* _WORK REQUEST_
In the material below, find each line with the string "computer" and copy it.

++++++++

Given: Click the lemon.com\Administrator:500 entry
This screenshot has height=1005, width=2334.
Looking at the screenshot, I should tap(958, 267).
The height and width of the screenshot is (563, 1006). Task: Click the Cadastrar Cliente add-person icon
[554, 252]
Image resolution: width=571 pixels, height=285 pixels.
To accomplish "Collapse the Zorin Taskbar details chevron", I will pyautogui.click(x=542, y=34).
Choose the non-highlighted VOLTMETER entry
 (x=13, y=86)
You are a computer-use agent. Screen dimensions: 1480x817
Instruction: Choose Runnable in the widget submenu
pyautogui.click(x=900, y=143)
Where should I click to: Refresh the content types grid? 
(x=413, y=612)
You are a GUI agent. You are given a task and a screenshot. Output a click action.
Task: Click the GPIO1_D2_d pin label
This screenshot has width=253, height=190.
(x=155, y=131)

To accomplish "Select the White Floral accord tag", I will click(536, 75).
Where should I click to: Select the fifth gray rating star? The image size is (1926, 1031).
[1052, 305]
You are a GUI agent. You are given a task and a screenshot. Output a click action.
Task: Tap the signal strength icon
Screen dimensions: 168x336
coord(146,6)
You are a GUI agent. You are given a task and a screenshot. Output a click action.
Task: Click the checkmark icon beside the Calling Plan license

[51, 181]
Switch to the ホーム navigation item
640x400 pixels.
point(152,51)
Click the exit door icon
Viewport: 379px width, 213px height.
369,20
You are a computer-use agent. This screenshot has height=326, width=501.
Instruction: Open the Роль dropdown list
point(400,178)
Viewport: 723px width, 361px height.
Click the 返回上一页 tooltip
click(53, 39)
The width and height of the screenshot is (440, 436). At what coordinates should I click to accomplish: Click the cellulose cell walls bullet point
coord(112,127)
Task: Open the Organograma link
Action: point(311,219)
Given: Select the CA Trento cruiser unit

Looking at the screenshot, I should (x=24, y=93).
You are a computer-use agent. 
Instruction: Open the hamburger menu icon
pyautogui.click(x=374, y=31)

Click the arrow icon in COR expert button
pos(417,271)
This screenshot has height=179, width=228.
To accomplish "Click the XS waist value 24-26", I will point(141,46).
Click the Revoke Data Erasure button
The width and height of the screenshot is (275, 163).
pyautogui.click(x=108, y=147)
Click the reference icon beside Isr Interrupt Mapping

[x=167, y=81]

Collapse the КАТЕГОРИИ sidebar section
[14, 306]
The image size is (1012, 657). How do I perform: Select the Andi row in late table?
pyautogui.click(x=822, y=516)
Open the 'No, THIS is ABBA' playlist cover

++++++++

* _OUTPUT FOR THIS TASK_
You are a computer-use agent. Screen dimensions: 1480x817
You are a computer-use agent. This screenshot has height=326, width=501.
You are a computer-use agent. 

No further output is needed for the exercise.